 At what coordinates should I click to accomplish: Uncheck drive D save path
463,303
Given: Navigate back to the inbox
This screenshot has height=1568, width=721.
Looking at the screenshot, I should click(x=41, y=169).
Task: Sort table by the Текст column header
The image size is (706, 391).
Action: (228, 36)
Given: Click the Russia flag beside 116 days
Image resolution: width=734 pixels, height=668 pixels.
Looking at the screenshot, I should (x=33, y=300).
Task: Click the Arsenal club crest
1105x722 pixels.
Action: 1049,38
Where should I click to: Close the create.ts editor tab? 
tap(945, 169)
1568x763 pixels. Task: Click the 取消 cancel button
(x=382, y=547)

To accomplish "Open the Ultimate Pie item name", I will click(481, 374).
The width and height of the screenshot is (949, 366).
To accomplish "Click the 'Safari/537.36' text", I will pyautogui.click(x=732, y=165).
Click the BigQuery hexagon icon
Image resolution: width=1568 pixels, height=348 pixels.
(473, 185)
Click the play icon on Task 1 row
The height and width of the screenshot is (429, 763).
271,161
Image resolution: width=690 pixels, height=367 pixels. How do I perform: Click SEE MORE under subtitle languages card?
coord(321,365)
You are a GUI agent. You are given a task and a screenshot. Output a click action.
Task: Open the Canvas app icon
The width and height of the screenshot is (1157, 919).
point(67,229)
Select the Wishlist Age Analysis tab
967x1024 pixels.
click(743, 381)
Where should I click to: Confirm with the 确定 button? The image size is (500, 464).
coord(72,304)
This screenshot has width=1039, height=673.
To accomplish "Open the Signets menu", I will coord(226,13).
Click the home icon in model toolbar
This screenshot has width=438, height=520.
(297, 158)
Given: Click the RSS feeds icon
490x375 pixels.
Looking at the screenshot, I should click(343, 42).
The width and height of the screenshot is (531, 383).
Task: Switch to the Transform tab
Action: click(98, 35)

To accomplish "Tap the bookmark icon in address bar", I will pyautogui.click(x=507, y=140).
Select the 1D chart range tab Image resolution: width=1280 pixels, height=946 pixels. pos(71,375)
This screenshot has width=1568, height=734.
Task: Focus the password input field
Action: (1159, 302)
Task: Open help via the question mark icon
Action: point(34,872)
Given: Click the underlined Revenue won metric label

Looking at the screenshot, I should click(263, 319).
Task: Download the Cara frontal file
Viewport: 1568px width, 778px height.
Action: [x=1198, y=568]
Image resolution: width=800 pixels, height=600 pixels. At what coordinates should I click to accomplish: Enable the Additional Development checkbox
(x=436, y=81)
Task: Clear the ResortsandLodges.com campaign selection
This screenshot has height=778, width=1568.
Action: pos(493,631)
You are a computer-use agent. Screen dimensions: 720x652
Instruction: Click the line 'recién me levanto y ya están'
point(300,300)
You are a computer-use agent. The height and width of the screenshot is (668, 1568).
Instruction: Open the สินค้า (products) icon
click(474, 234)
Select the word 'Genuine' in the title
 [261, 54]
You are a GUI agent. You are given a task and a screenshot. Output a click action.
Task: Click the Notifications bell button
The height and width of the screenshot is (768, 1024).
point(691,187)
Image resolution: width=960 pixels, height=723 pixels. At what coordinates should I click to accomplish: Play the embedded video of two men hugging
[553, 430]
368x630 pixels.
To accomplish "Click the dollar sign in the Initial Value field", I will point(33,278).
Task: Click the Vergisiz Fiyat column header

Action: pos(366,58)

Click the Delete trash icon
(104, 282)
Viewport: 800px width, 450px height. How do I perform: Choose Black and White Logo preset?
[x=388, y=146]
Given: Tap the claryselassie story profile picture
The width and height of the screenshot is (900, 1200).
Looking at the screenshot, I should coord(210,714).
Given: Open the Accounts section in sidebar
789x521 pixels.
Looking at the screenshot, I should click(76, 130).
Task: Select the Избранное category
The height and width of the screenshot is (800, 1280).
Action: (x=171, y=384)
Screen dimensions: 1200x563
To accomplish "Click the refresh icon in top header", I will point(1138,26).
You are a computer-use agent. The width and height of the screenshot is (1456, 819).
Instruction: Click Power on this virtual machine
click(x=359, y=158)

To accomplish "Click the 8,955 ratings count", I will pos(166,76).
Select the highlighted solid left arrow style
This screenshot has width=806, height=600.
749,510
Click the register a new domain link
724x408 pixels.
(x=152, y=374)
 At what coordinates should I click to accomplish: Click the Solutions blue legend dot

....................

Work instructions - Copy each line of the listing that contains the string "agent".

Answer section -
You are a GUI agent. You are given a task and a screenshot. Output a click action.
You are a computer-use agent. Screen dimensions: 720x652
You are a computer-use agent. The height and width of the screenshot is (668, 1568).
You are a GUI agent. You are given a task and a screenshot. Output a click action.
You are a computer-use agent. The width and height of the screenshot is (1456, 819).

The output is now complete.